** EXCERPT TO READ **
• • • • •
Japan has posted an all-time record of 200,975 fresh cases of COVID-19,according to data released on July 23.
The figure surpassed the 200,000 mark for the first time and making it the fourth consecutive day of a daily high since the pandemic struck in 2020.
Of the nation’s 47 prefectures, 17 reported record numbers of cases in the latest and seventh wave of infections driven by the highly transmissible BA.5 Omicron subvariant.
Health authorities announced 72 related deaths nationwide the same day.
The number of new cases on July 23 compared with 110,655 a week earlier, raising concerns that the nation should brace for a sharp upsurge in cases in the coming weeks amid the summer break while schools are closed.
Japan logged 110,655 new cases on July 16, surpassing the peak of the sixth wave of infections in February.
Four days later, the number shot up to more than 150,000 and in excess of 195,000 on July 22.
In a related development, the government announced July 23 that Chief Cabinet Secretary Hirokazu Matsuno was confirmed to be infected with the novel coronavirus earlier in the day.
Matsuno, 59, developed a fever on the evening of July 22. He is displaying no symptoms now and resting at home, according to government officials.
They said he did not have any close contact with Prime Minister Fumio Kishida or other key officials during the course of performing his duties.
Meanwhile, monkeypox outbreak has been declared a global health emergency by the World Health Organization.
The classification is the highest alert that the WHO can issue and follows a worldwide upsurge in cases.
It came at the end of the second meeting of the WHO’s emergency committee on the virus.
More than 16,000 cases have now been reported from 75 countries, said WHO director general Dr Tedros Adhanom Ghebreyesus.
• • • • •
** INFORMATION SHOWN **
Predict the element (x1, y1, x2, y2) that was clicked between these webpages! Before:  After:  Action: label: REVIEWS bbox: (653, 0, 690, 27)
• • • • •
** CHECK YOUR UNDERSTANDING **
• 1. Repeat the news report on Japan's COVID-19 cases word for word, starting at "In a related" and ending at "World Health Organization.".
• 2. For each statement, say yes or no depending on whether the news report on Japan's COVID-19 cases agrees with it, and quote the words from the report that decide it. (a) The July 23 figure was the fourth consecutive day of a daily high. (b) Matsuno had close contact with Prime Minister Fumio Kishida while performing his duties. (c) Monkeypox cases have been reported from more than 100 countries.
• 3. Write the next part of the news report on Japan's COVID-19 cases, beginning after its final sentence.
The listing has no role in this work.

** RESPONSES **
• 1.
In a related development, the government announced July 23 that Chief Cabinet Secretary Hirokazu Matsuno was confirmed to be infected with the novel coronavirus earlier in the day.
Matsuno, 59, developed a fever on the evening of July 22. He is displaying no symptoms now and resting at home, according to government officials.
They said he did not have any close contact with Prime Minister Fumio Kishida or other key officials during the course of performing his duties.
Meanwhile, monkeypox outbreak has been declared a global health emergency by the World Health Organization.

• 2.
(a) Yes: "making it the fourth consecutive day of a daily high since the pandemic struck in 2020"
(b) No: "he did not have any close contact with Prime Minister Fumio Kishida or other key officials"
(c) No: "More than 16,000 cases have now been reported from 75 countries"

• 3.
There had been five deaths so far as a result of the outbreak, he added.
There are only two other such health emergencies at present – the coronavirus pandemic and the continuing effort to eradicate polio.
Dr Tedros said the emergency committee had been unable to reach a consensus on whether the monkeypox outbreak should be classified as a global health emergency.
However, he said the outbreak had spread around the world rapidly and he had decided that it was indeed of international concern.
Too little was understood about the new modes of transmission which had allowed it to spread, said Dr Tedros.
“The WHO’s assessment is that the risk of monkeypox is moderate globally and in all regions, except in the European region, where we assess the risk as high,” he added.
There was also a clear risk of further international spread, although the risk of interference with international traffic remained low for the moment, he said.
Dr Tedros said the declaration would help speed up the development of vaccines and the implementation of measures to limit the spread of the virus.
The WHO is also issuing recommendations which it hopes will spur countries to take action to stop transmission of the virus and protect those most at risk.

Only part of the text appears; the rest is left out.